Course Catalog Description

Introduction

This course provides an applied overview of both classical linear approaches to statistical learning and more modern statistical methods with emphasis in application to financial markets. The classical linear approaches will include logistic regression, linear discriminant analysis, k-means clustering, and nearest neighbors.The more modern approaches will include generalized additive models, decision trees, boosting, bagging, support vector machines, and others such as Neural Networks.


Campus Fall Spring Summer
On Campus X X
Web Campus X X X

Instructors

Professor Email Office
Prof.
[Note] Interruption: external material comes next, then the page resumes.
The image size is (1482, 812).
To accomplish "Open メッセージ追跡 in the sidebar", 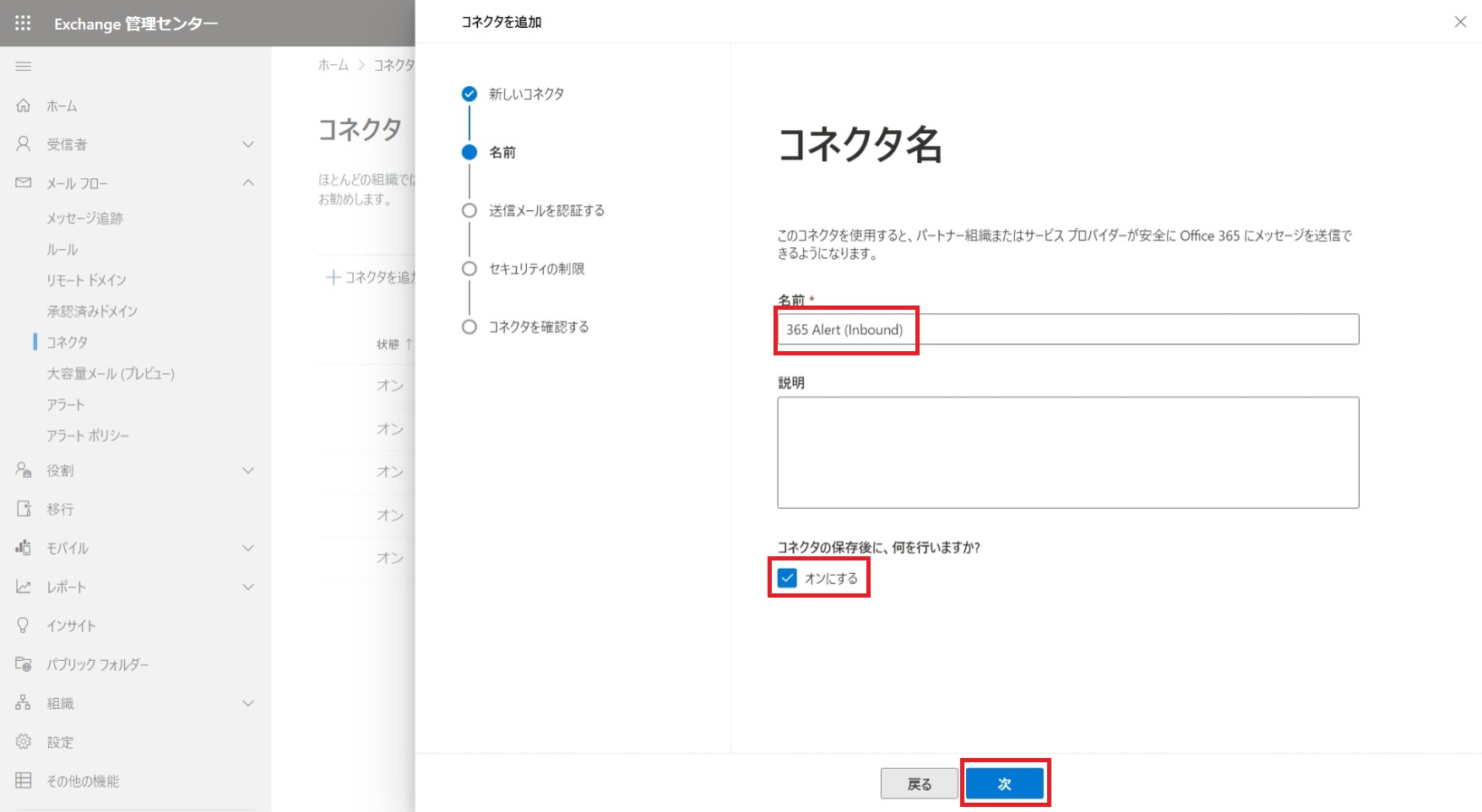I will 84,219.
Kosrow Dehnad kdehnad1@stevens.edu

More Information

Course Outcomes

At the end of this course, students will be able to:

  1. Describe the difference between supervised/unsupervised learning and parametric/nonparametric models.
  2. List a variety of techniques for each type of model from above.
  3. Apply the various techniques to sets of data.
  4. Interpret which model seems to fit the data set the most productively.

Course Resources

Textbook

Technology Requirements

Basic computer and web-browsing skills
• NavigatingCanvas

Technology skills necessary for this specific course

Live web conferencing using Zoom
Knowledge of EXCEL, R or Python (or at least willingness to learn)

Required Software

RStudio
R
Anaconda (Jupyter)


Grading

Grading Policies

Grades will be based on

Homework - 40%

Midterm - 15%

Choice of in-class final or a Project - 45%


Lecture Outline

Topic
Week 1 Examples of supervised learning
Regression and introduction to Machine learning terms such as, features, learning rate, epoch, loss function
Week 2 Examples of supervised learning Classification:
Linear discriminant analysis, Mahalanobis Distance
Week 3 Introduction to Support Vector Machines:
Hard Margin and constrained optimization
Week 4,5 Statistics Review
Regression Models and Model Selection
Logistic Regression
Week 6 Classification and Tree method
Week 7 Basis Expansions and Regularization
Week 8 Resampling Methods: Cross-Validation and Bootstrap Method
Week 9 Nearest Neighbor Method
Week 10 Random Forest
Week 11 Introduction to Neural Networks
Week 12 Recurrent and Convolutional Network
Week 13 Unsupervised Learning and clustering techniques
Week 14 Review/TBD